St. John records that Jesus, at the Last Supper, prayed, “Father, the hour has come; glorify thy Son that the Son may glorify thee.” And part of that glory is that the Father’s Word and mission have been successfully given to the Church. The Church continues the mission of Jesus Christ as one Body and is able to do so because of the prayer of that same Christ, “Holy Father, keep them in thy name, which thou hast given me, that they may be one, even as we are one.”
Today’s saint, Francis Caracciolo, lived in the late sixteenth and early seventeenth centuries in Italy and Spain. The details of his life are, frankly, almost incredible, and nobody could believe them if they weren’t so well attested and documented. At twenty-two, he was attacked by a series of skin diseases that in his time were considered “leprosy,” and incurable. “With death so near, he made a vow that if he regained his health, he would spend the rest of his life in the service of God and his fellow men. He recovered so quickly after this vow, that his cure was considered miraculous.” He then studied for the priesthood in Naples and was ordained in 1587, joining a religious order “whose object was to assist condemned criminals to die holy deaths.” In other words, what we today call “prison ministry.” But that didn’t last long.

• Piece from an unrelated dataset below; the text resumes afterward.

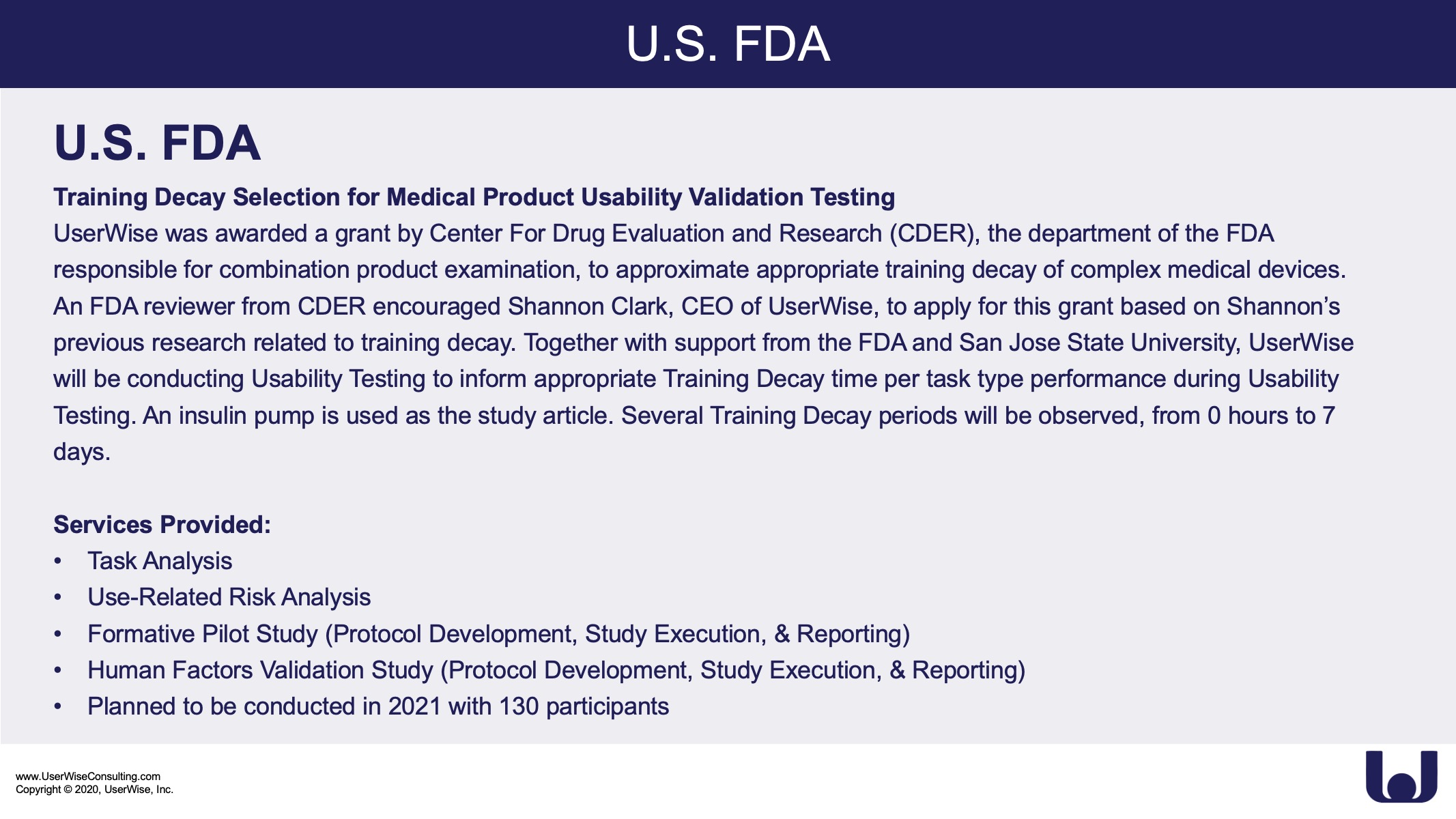Click 130 participants in the last bullet
Viewport: 1456px width, 819px height.
(584, 706)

“Five years after he went to Naples, a letter from Venerable Fr. Giovanni Agostino Adorno of Genoa to another Caracciolo, Fabrizio, begging him to take part in founding a new religious institute, was delivered by mistake to [Francis], and he saw in this circumstance an assurance of the Divine Will towards him.” So he joined the new society and helped write its rules. Among the rules they follow is a strict one to spend at least one hour a day in prayer before the Blessed Sacrament, and that is a very good idea for all of us. “Such was [Francis’s] love for the Real Presence of Christ in the Holy Eucharist, that he would spend almost the entire night in adoration. The little sleep he allowed himself was often spent on one of the altar steps.”
He and his order performed many good works during and after his life. But the end of his life really bears mentioning: at the shrine of Loreto he was allowed to spend the night in prayer. There, the other founder of his order appeared to him and told him he would soon die. On June 1, 1608, he was seized with a fever and set his affairs in order. “On the Vigil of Corpus Christi, Wednesday, June 4, 1608, he seemed absorbed in meditation until an hour before sunset when he suddenly cried out, ‘Let us go, Let us go to heaven!’ And then he died. What a great set of final words for anybody!